What to do as an ally: Essentially, doing your part however big or small in trying to make the social issues you want fixed to be discussed and possibly improved. Sure, telling your slightly-racist grandpa (or president) that the n-word stopped being a formal term of classification in the 90s is good, but there are other ways of rising awareness of social issues.
You can follow specific channel outlets that discuss the prevalence of issues in the gaming community. Among them, you can follow @ABetterABK and @ABetterUbisoft, which have open letters and petitions pinned to the top of their profiles that can help people from around the world contribute to bettering the toxic workplace cultures of Activision Blizzard and Ubisoft.
I fancy myself a little bit of an auteur at the best of times, so I lean towards the YouTube scene of making political edutainment art as my favorite act of allyship. Long-time readers will know that James Stephanie Sterling is a favorite of mine. You can also organize protest marches, petitions, or try working with a local politician to run on a pro-intersectionality platform.
Intersectionality largely refers to the awareness of how various traits of a person can interact in different scenarios. For example, misogynoir is a term that describes the intersectionality between race and womanhood, giving a name to an issue that specifically affects women and femme-presenting who are also people of color.
For any game devs reading this, consider looking into starting a worker’s union if you feel you’re being mistreated by your boss. That said, you’d also have to try convincing your fellow colleagues that would be a good idea, which can vary in difficulty on a case-by-case basis.

(Exercise set):
(a) In the passage on allyship, list the things the last sentence of the paragraph beginning "I fancy myself" says readers can also do.
(b) Transcribe the stretch of the passage on allyship from "What to do as" through "Blizzard and Ubisoft.", word for word.

(Information supplied):
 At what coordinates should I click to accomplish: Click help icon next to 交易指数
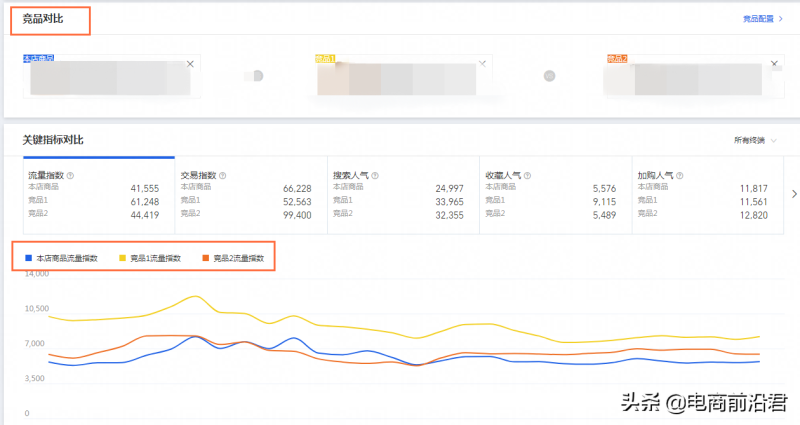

(Solutions for each task):
(a)
- Organize protest marches
- Organize petitions
- Try working with a local politician to run on a pro-intersectionality platform

(b)
What to do as an ally: Essentially, doing your part however big or small in trying to make the social issues you want fixed to be discussed and possibly improved. Sure, telling your slightly-racist grandpa (or president) that the n-word stopped being a formal term of classification in the 90s is good, but there are other ways of rising awareness of social issues.
You can follow specific channel outlets that discuss the prevalence of issues in the gaming community. Among them, you can follow @ABetterABK and @ABetterUbisoft, which have open letters and petitions pinned to the top of their profiles that can help people from around the world contribute to bettering the toxic workplace cultures of Activision Blizzard and Ubisoft.